カスタム コネクタの認定を取得することに関心がある場合は、ご自分のシナリオとコネクタが、この記事で説明している前提条件要件を満たしていることを確認してください。 満たしていない場合、認定に進む前に私たちのチームがお客様に問題や不整合の修正を求めるため、認定が遅れる原因となります。

コネクタは、コード完成であり、Power BI Desktop での作成と Power BI サービスでの更新および使用の両方についてテスト済みである必要があります。 オンプレミス データ ゲートウェイを使用して、Power BI サービスでの完全なエンドツーエンドの更新がテスト済みである必要があります。

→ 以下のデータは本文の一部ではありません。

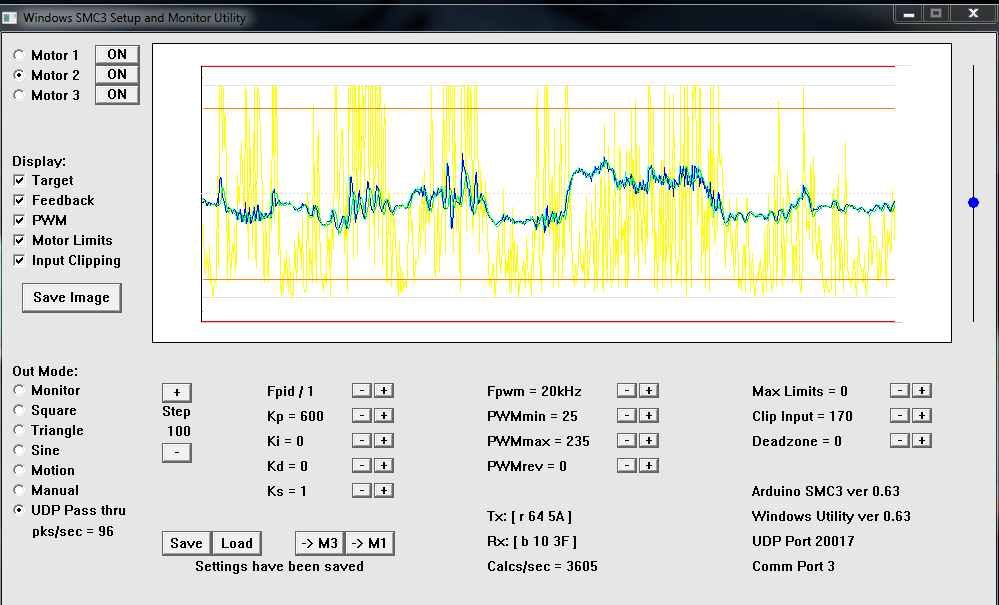Increase the Step size with plus button
Screen dimensions: 999x605
tap(176, 393)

開始するには、登録フォームに入力してください。プロセスを開始するために、Microsoft の担当者がご連絡いたします。

認定後

Power BI Desktop とPower BI サービスを使用してコネクタが認定され、リリースされた後、運用環境でデプロイされた一般に公開されている認定コネクタを正しく使用できるようにするために、いくつかの操作を行う必要があります。

  • お客様とエンド ユーザーは、Power BI Desktop に含まれている認定済みコネクタ バージョンとオンプレミス データ ゲートウェイを使用し、認定前に使用されている既存の .mez または .pqx ファイル (カスタム コネクタ) を削除する必要があります。 これを行わないと、テスト用のカスタム コネクタが、新しく認定されたコネクタではなく、誤って Power Query によって使用される可能性があります。
  • カスタム コネクタは、コネクタの新しいバージョンをテストするためにのみ使用する必要があります。
  • エンド ユーザーと顧客が連携する場合は、テストが完了し、新しい認定コネクタ バージョンが使用可能になった後で、認定前のテストで使用されているカスタム コネクタ バージョンを確実に削除する必要があることを確認します。

データ ソースへのコネクタを開発したら、テンプレート アプリを作成し、顧客がすばやく準備して実行できるようにすることを検討してください。 テンプレート アプリでは、データに接続された事前構築済みのレポートが顧客に提供され、そのまま使用することも、必要に応じてカスタマイズすることもできます。

Note

テンプレート アプリでは、ゲートウェイを必要とするコネクタはサポートされていません。